Traffic congestion getting on and off the Dulles Greenway—especially at its ends in Leesburg and the Dulles Toll Road—has county supervisors looking for leverage.
The Loudoun board had previously asked the Virginia Department of Transportation who it held responsible for maintaining ramps on and off the Greenway. At Tuesday’s board meeting, representatives from VDOT answered: Toll Road Investors Partnership II, or TRIP II, the organization that owns and operates the Greenway.
A passage of the 422-page agreement between VDOT and TRIP II states that “TRIP shall identify and provide for appropriate enlargements and expansions to the DTRE, including its ramp system.”

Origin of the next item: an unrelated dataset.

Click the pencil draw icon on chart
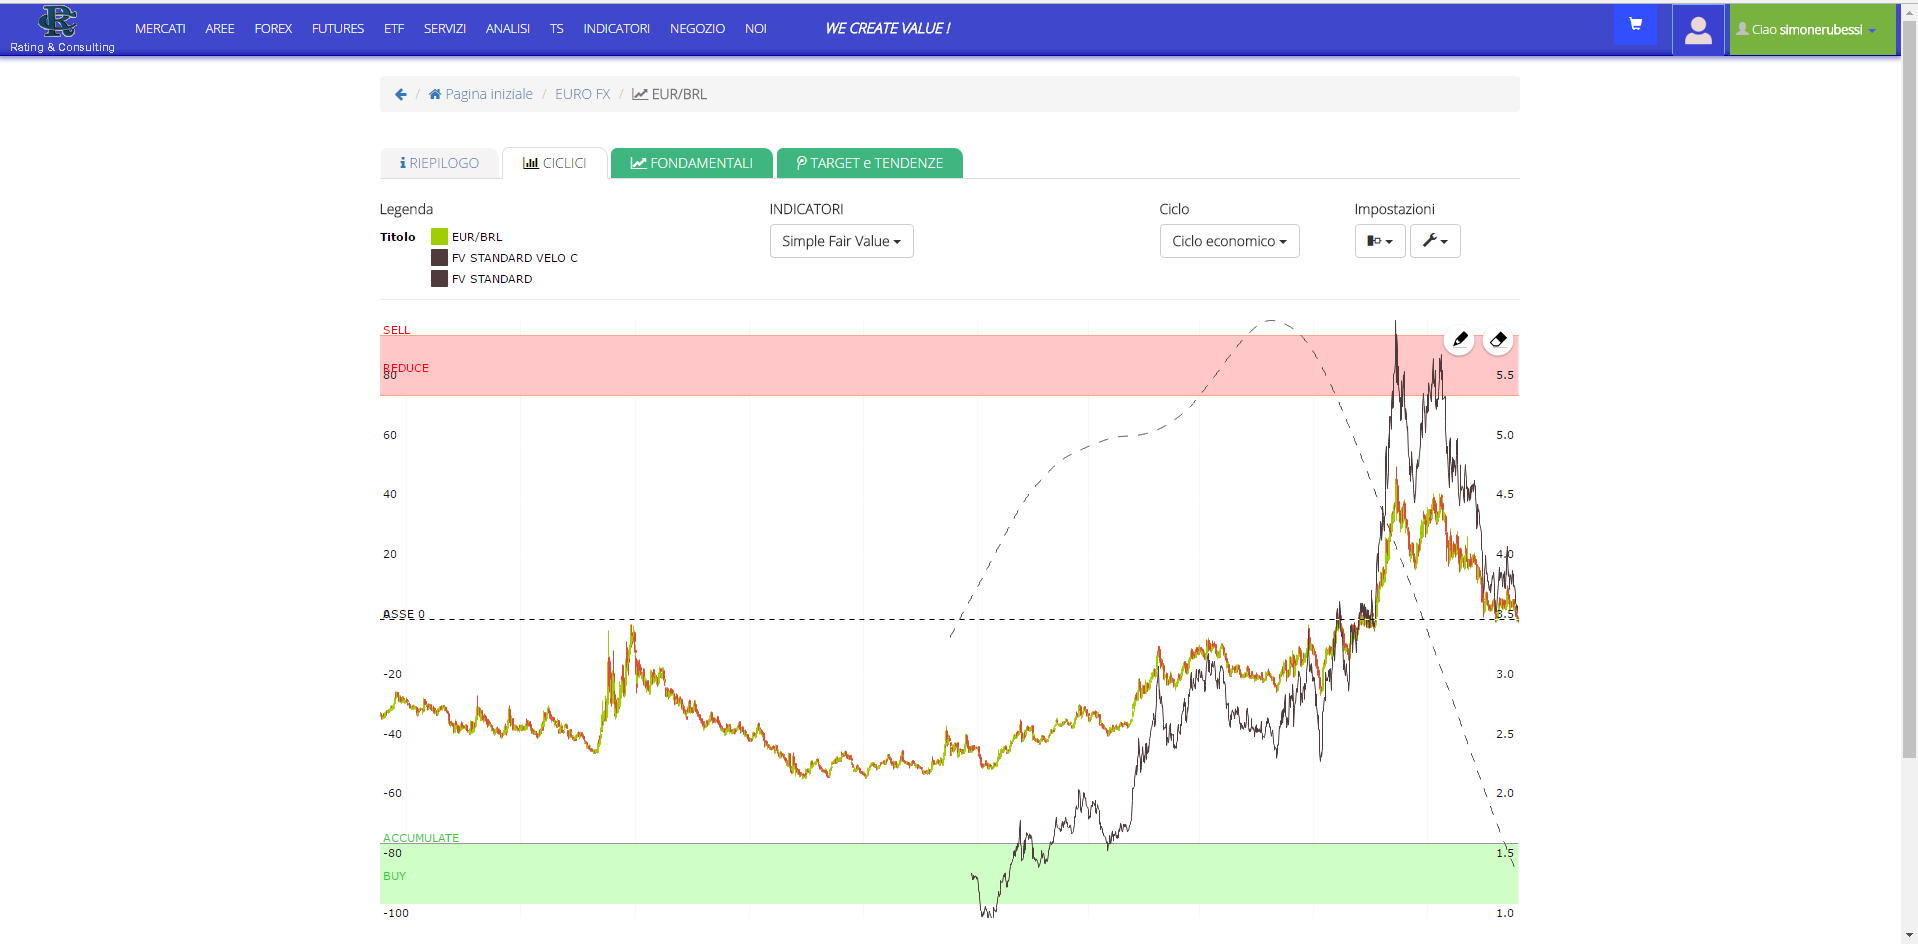The width and height of the screenshot is (1918, 944). pos(1460,340)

It also specifies that TRIP II must maintain at least “Level of Service D” along most of its length, which VDOT defines as “High-density flow in which speed and freedom to maneuver are severely restricted and comfort and convenience have declined even though flow remains stable.” Below level of service D, according to VDOT, roads begin to see “unstable flow,” and at F, driver see “stop-and-go waves, poor travel times, low comfort and convenience, and increased accident exposure.”
In Leesburg, the Greenway is meant to maintain level of service C, which VDOT characterizes as “restricted flow that remains stable but with significant interactions with others in the traffic stream. The general level of comfort and convenience declines noticeably at this level.”

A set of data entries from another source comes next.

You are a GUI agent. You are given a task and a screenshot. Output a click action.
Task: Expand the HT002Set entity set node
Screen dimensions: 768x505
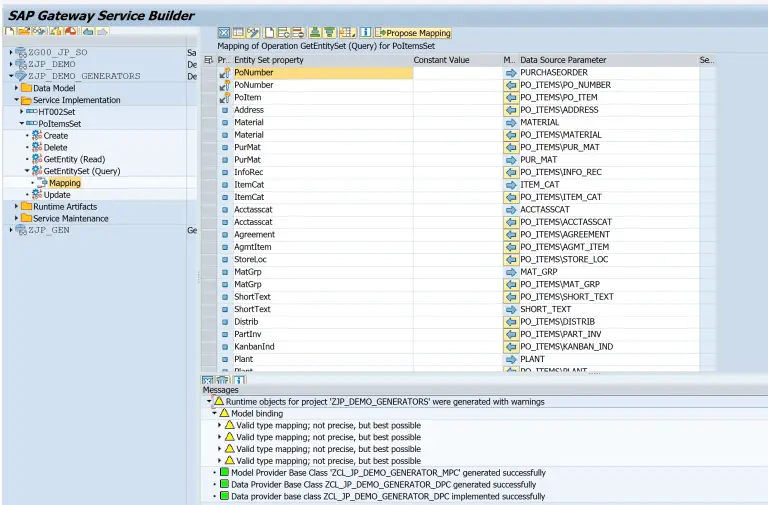click(x=22, y=112)
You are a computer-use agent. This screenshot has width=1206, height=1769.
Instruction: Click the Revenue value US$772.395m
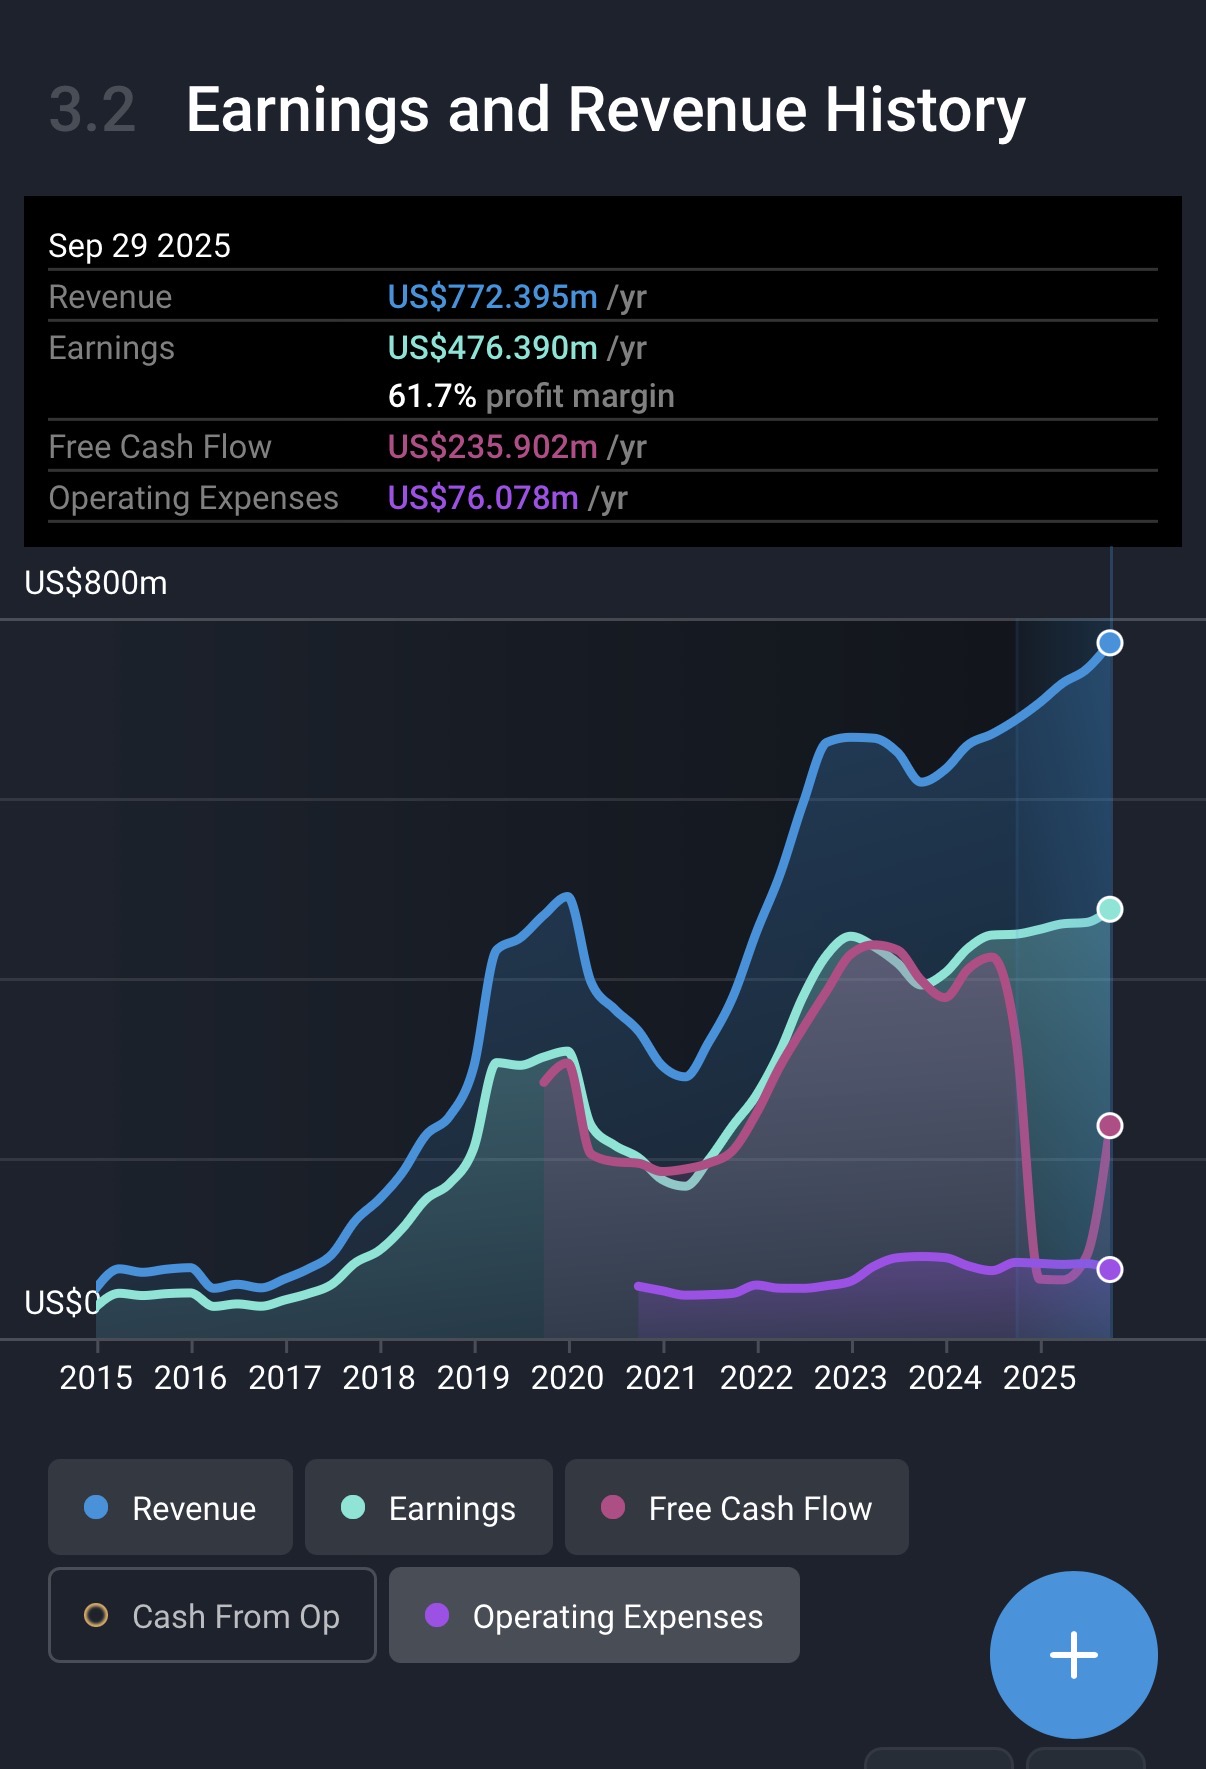(492, 297)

“I don’t think there can be any debate about whether we have level of service problems,” said Supervisor Matthew F. Letourneau (R-Dulles). “I’ll personally attest to the southern side of the Greenway. I’m sure Supervisor [Geary M.] Higgins (R-Catoctin) or Supervisor [Tony R.] Buffington (R-Blue Ridge) will be happy to attest what the conditions of the Greenway are like as you head out to Rt. 7 and Rt. 15. Clearly there’s no way that could be an acceptable level of service.”
But the state law governing the Greenway, the Virginia Highway Corporation Act of 1998, says TRIP II will build expansions when “unsatisfied demand for use of the roadway makes it economically feasible to do so.”

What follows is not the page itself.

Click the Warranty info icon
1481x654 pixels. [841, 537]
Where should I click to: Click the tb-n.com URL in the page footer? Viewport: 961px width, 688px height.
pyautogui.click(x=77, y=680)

TRIP II decides when that is.
“Oh, god,” Letourneau said. “Who wrote these agreements?”
Supervisor Ron A. Meyer Jr. (R-Broad Run) said, “in my mind, the Greenway is not such a great partner with the county.”
“If you’re paying six bucks to go three miles, two miles, on that road, you shouldn’t have to have backups on that road because of things that they aren’t living up to in their agreement,” Meyer said.
Representatives of the Greenway declined to comment for this story other than to say, “we’re working with [the Metropolitan Washington Airports Authority], VDOT, and the county regarding these issues.” The airports authority took over the Dulles Tolls Road in 2006 as part of the project to extend Metrorail’s Silver Line into Loudoun.